FIBA Basketball

    ARG - Tolcachier creating next stars for Argentina

    KAUNAS (2012 FIBA U17 World Championship) - After helping Argentina become a world basketball power at the senior level, Enrique Tolcachier is doing his best to do the same with the players at the 2012 FIBA U17 World Championship. Tolcachier was part of Argentina's biggest run of basketball success, serving as an assistant coach for the senior national ...

    KAUNAS (2012 FIBA U17 World Championship) - After helping Argentina become a world basketball power at the senior level, Enrique Tolcachier is doing his best to do the same with the players at the 2012 FIBA U17 World Championship.

    Tolcachier was part of Argentina's biggest run of basketball success, serving as an assistant coach for the senior national team that handed the United States their first loss internationally with NBA players at the 2002 FIBA World Championship en route to a silver medal.

    Two years later, Tolcachier was still an assistant as Argentina captured the gold medal at the 2004 Summer Olympics.

    "Just being at the Olympics is a big thing. But to have the gold medal around your neck is unbelievable. It's a pride to the players that we have who changed our basketball history," said Tolcachier.

    The victory over USA in 2002 came in the United States and prompted one USA newspaper to run the headline "Down goes Goliath".

    That 2002 Argentina team only had two players who had spent time in the NBA - Pepe Sanchez and Ruben Wolkowyski. It was before Manu Ginobili, Andres Nocioni, Fabricio Oberto and Luis Scola would make their debut in the world's biggest league.

    "All those players played very, very hard to take all the medals…We were really a team. They respected the coaches and the coaches respected them. We were a family," Tolcachier recalled.

    Then in 2006, as he neared nearly a decade of being an assistant - he started out in 1997 - he stepped down and took over a position in Argentina's Basketball Federation (CABB) in charge of finding the next generation of Ginobilis, Nocionis, Obertos and Scolas.

    His job as CABB's Sports Director was to oversee the youth teams and help junior players develop into senior team players.

    "We know all about his history. He's a really good coach. He is a very big reason we are in the Quarter-Finals," said Argentina guard Alvaro Merlo, who is one of the leaders for Tolcachier's team in Kaunas.

    "Tolcachier is really important. He has a lot of titles and a lot of tournaments over the last few years. He was fourth at the (2011 FIBA) U19 Worlds. All the people know that and he is just so good and teaches us so much."

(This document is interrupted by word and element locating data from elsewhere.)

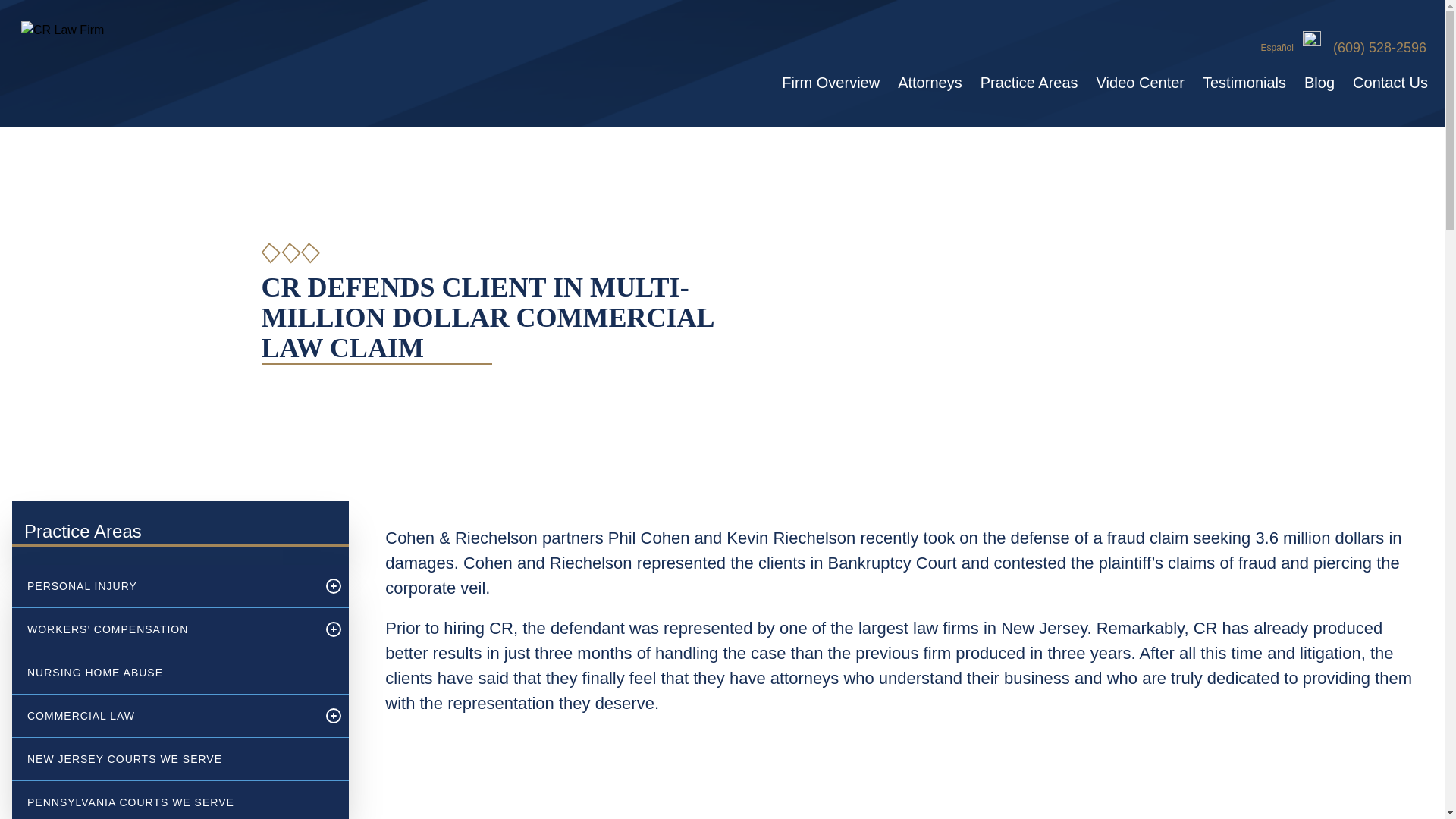
Firm Overview (830, 82)
PERSONAL INJURY (163, 586)
Attorneys (929, 82)
CR Law Firm (142, 63)
Practice Areas (1029, 82)
Contact Us (1385, 82)
Blog (1319, 82)
Video Center (1140, 82)
Testimonials (1244, 82)
Given the description of an element on the screen output the (x, y) to click on. 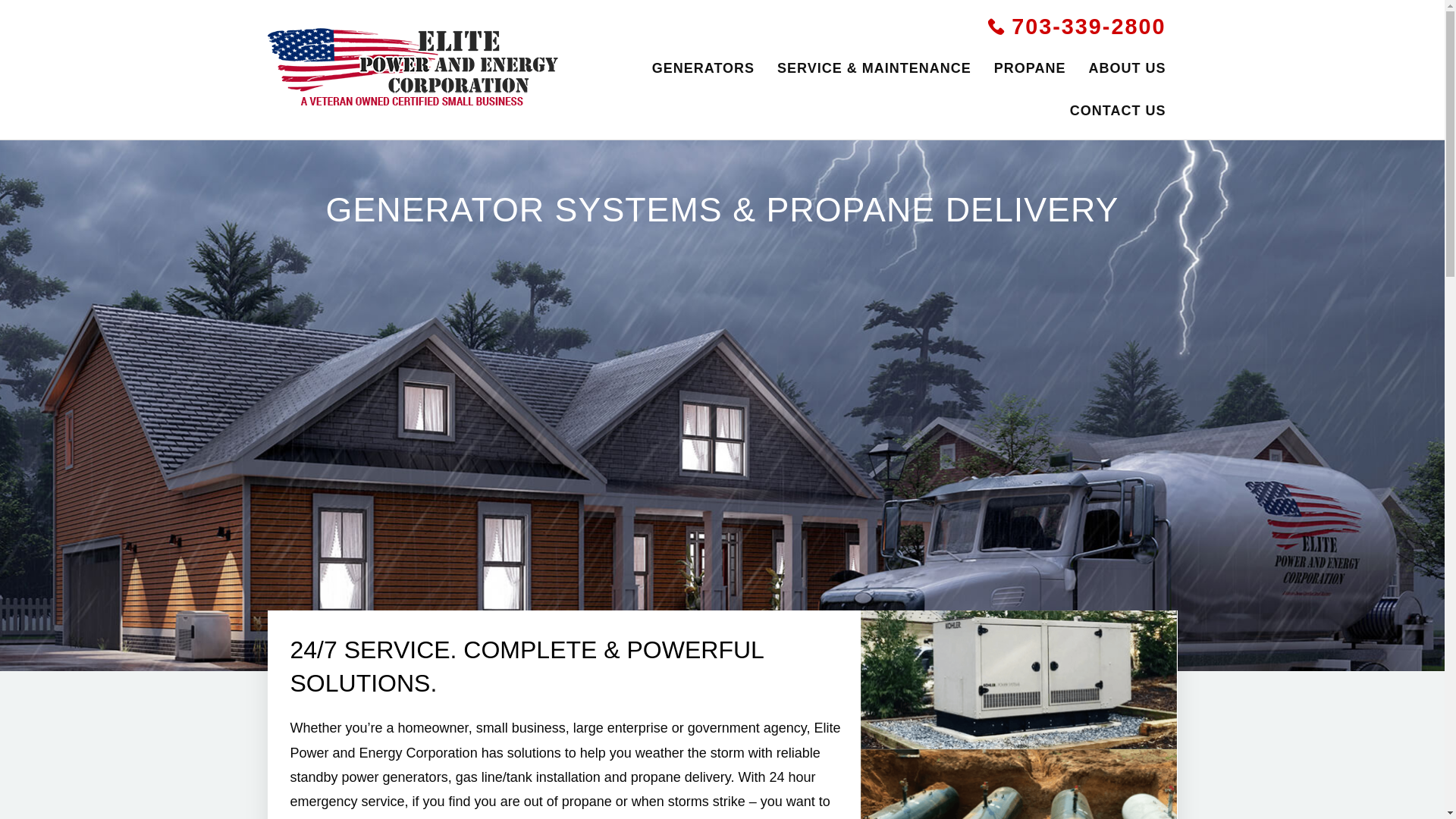
img-1 (1018, 784)
Call us (1076, 27)
GENERATORS (702, 68)
PROPANE (1029, 68)
img-2 (1018, 680)
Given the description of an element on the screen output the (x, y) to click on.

    Tolcachier does not coach a club, rather he attends Argentina competitions to watch players and runs coaching clinics to help train the next generation of Argentinean coaches. He meets with players and their coaches about how they can play or train better and how they can work harder with their weight training.

    "I invest a lot into my country," said the 47-year-old Corodba native, whose team takes on Australia in Friday's Quarter-Finals.

    Tolcachier is a very busy man. He has been coaching the Argentina teams at the youth FIBA World Championships - U17 in 2010 and 2012 and U19 in 2009 and 2011 - for a number of years now.

    He also works as an advisor at the South Americans and FIBA Americas youth competitions, taking on those coaches as his assistants at the World Championships.

    This spring he served as coach of the U18 team at the Albert Schweitzer Tournament as well as the U18 FIBA Americas tournament in which they qualified for the 2013 U19 Worlds.

    In 2013, Tolcachier will serve as coach at the U19 Worlds and advisor for Argentina teams as the U16 FIBA Americas and the U15 and U17 South American Championships.

    "I like to develop young players to teach them all the situations that they will experience in the future," said Tolcachier.

    After all the success at the senior level, he would love a celebration at the junior level.